[Start AVAILABLE RECORDS]
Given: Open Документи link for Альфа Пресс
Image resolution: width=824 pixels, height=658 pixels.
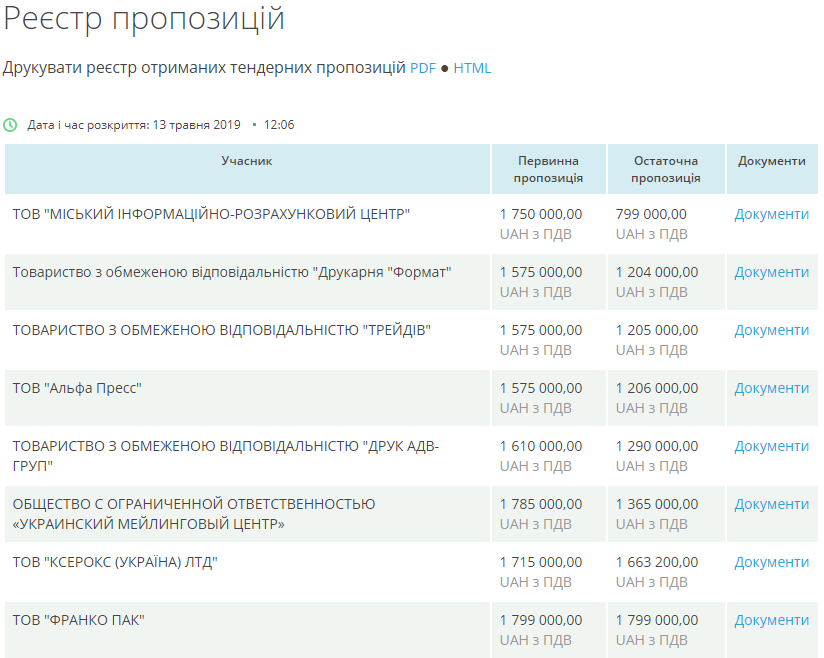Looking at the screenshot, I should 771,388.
[End AVAILABLE RECORDS]
[Start AVAILABLE RECORDS]
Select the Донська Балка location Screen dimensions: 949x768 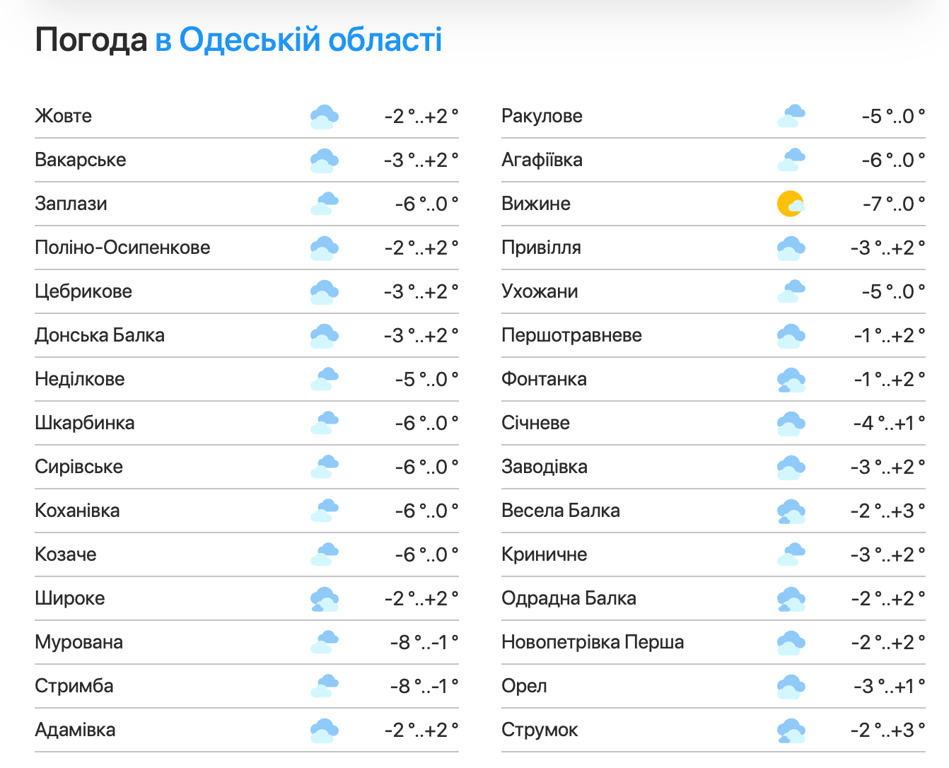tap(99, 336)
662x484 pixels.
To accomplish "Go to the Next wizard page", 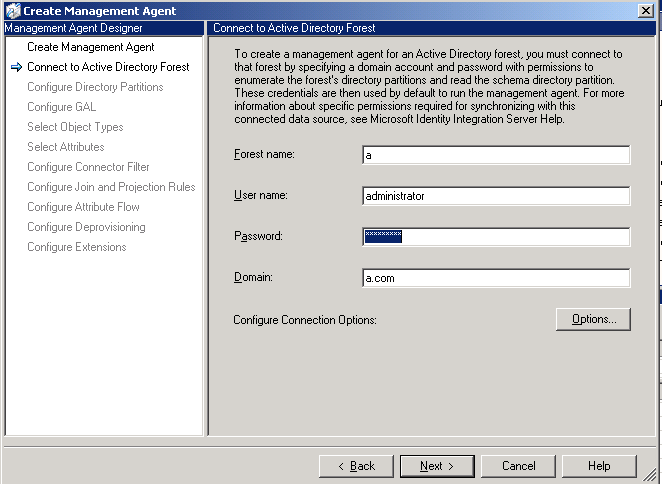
[End AVAILABLE RECORDS]
DIRECTIONS →
Collect each line of the records above that contains the string "pixels", and copy every such line in full.

COMPLETED TASK →
Image resolution: width=824 pixels, height=658 pixels.
662x484 pixels.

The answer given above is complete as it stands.